Travante Williams é, talvez, um desses casos. A maior parte da comunidade do nosso basquetebol está habituada a ver o número 0 do Sporting CP dentro do campo, de garras afiadas e dentes cerrados corporizando um verdadeiro animal selvagem no seu habitat natural. Vemos a sedenta maneira como com as mãos bate no chão a desafiar o atacante e admiramos um invulgar e felino sentido para a antecipação. Além disso, testemunhamos, no fim dos jogos e independentemente do resultado, a procissão de rapazes e raparigas que empunhando um telemóvel ou um pedaço de papel o abordam com o entusiasmo de quem verdadeiramente se aproxima de uma estrela. Uns envergonhados, outros expectantes; uns com uma camisola verde, outros com um cachecol vermelho no pescoço enlaçado. A idade, o clube e a origem são, no caso, variáveis que para nada contam; o certo é a admiração por alguém que talvez sem disso ter dado conta já se tornou uma estrela no nosso basquetebol.

Mas já lá vamos. No dia vinte e sete de janeiro, os amantes do basquetebol – bem como todos aqueles que, não o sendo, conseguiram apreender a dimensão incomensurável do seu legado – lamentavam a precoce morte de Kobe Bryant, acontecida na véspera. Um pouco por todas as plataformas e meios de comunicação surgiam efervescentemente testemunhos, histórias, confissões e sobretudo francos e fundos agradecimentos pela maneira mais ou menos evidente como a obra do Black Mamba influenciou uma infinidade de percursos e caminhos, dentro do campo e principalmente, diria, pedindo já perdão pelo eventual desacerto, fora – e além – dele.

Tornou-se impossível acompanhar o curso alucinante a que prontamente se sucediam os agradecimentos a Kobe Bryant; foi como se cada um de nós estivesse para Kobe guardando secreta e intimamente, durante os últimos anos, uma palavra funda e inédita que não contávamos invocar tão cedo.

A este respeito houve, para mim, mesmo sabendo da intrínseca subjetividade destas matérias e sem desprimor pela beleza de tantas outras, uma partilha que pelo seu valor afetivo, simbólico e familiar se destacou.

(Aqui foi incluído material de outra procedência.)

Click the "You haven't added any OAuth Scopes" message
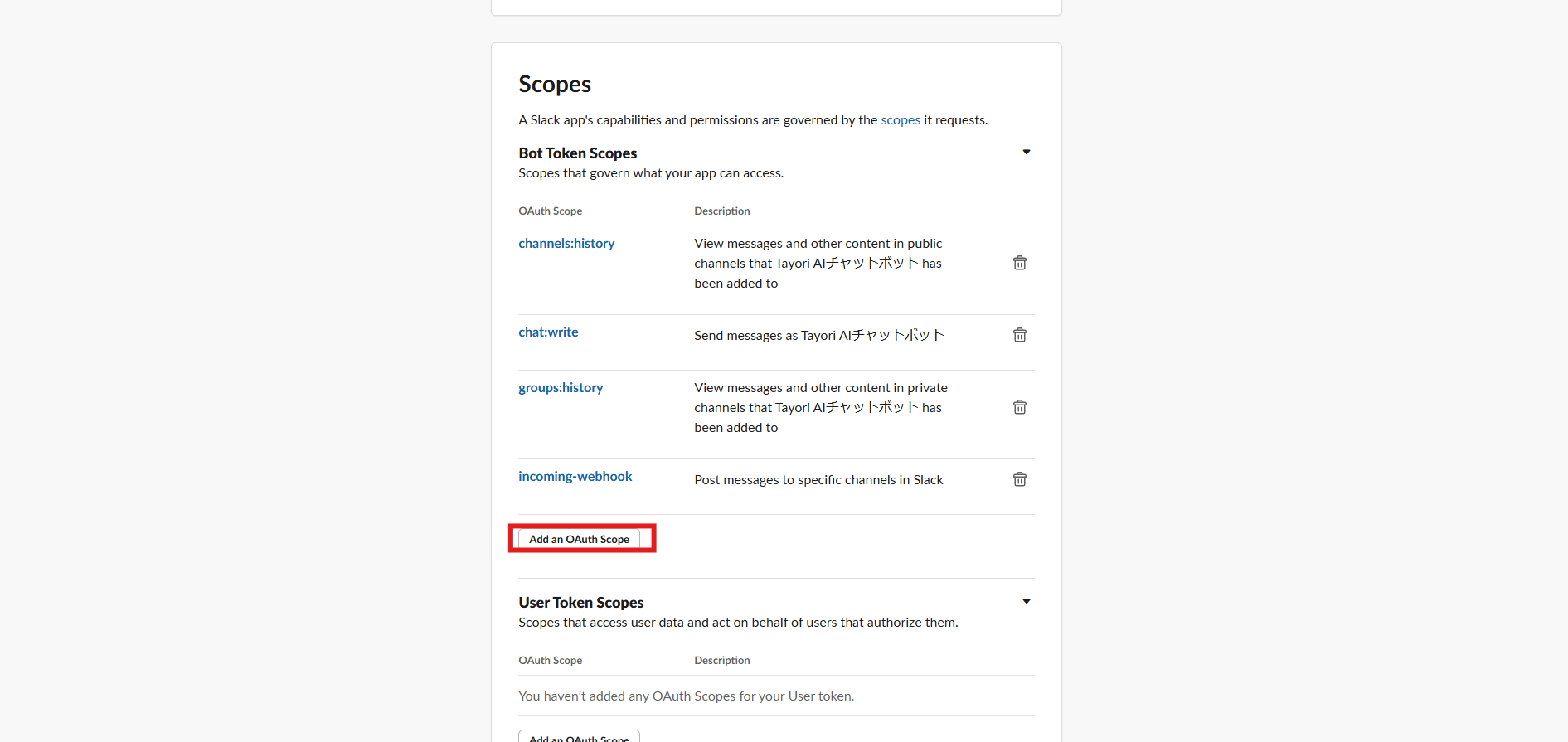 686,696
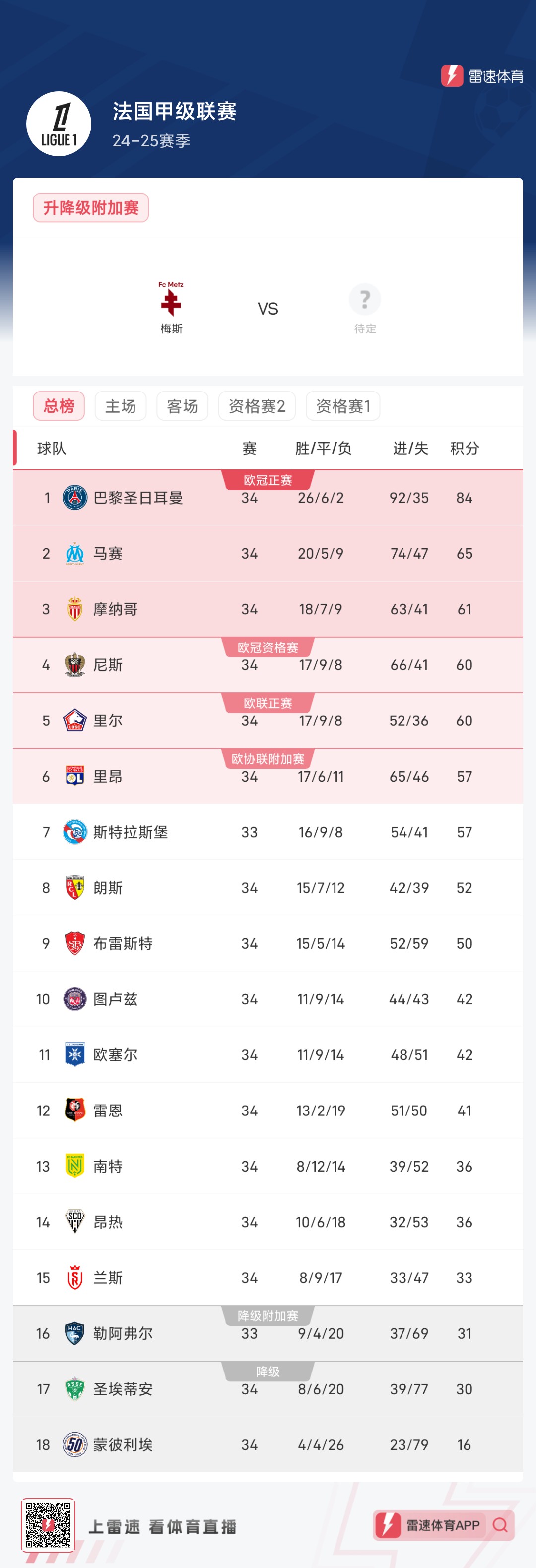536x1568 pixels.
Task: Click the 雷速体育APP button
Action: 443,1524
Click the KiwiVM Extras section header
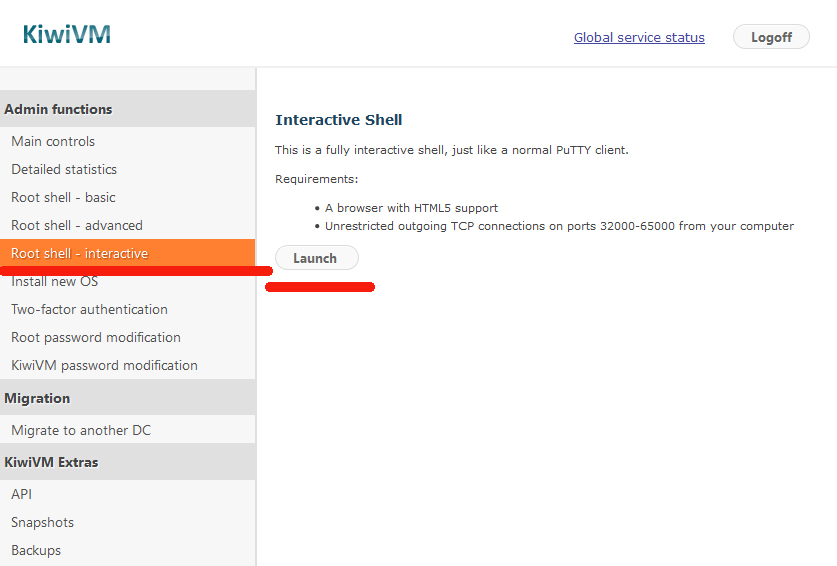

Justamente a de Travante Williams. A partir das redes sociais do jogador, pródigas tanto em testemunhos de uma quase carnal dedicação ao basquetebol quanto em momentos, digamos, cómicos, pudemos ver a carta, datada de 2007, que um jovem que ao tempo se identificava como “Travante Williams, de treze anos, natural de Anchorage, no Alaska”, escreveu a um Kobe Bryant catorze anos mais velho que, na antecâmara da melhor fase da sua carreira, nessa mesma época acabaria, pela segunda vez, como líder marcador da NBA.

Obedecendo ao milenar princípio que aconselha à leitura das fontes primárias, a mais informada sugestão que posso fazer será então a de que leiam, efetivamente, a carta. Nem por isso deixaremos, no entanto, de lhe fazer nesta sede referência, com um pequeno e obrigatório spoiler alert.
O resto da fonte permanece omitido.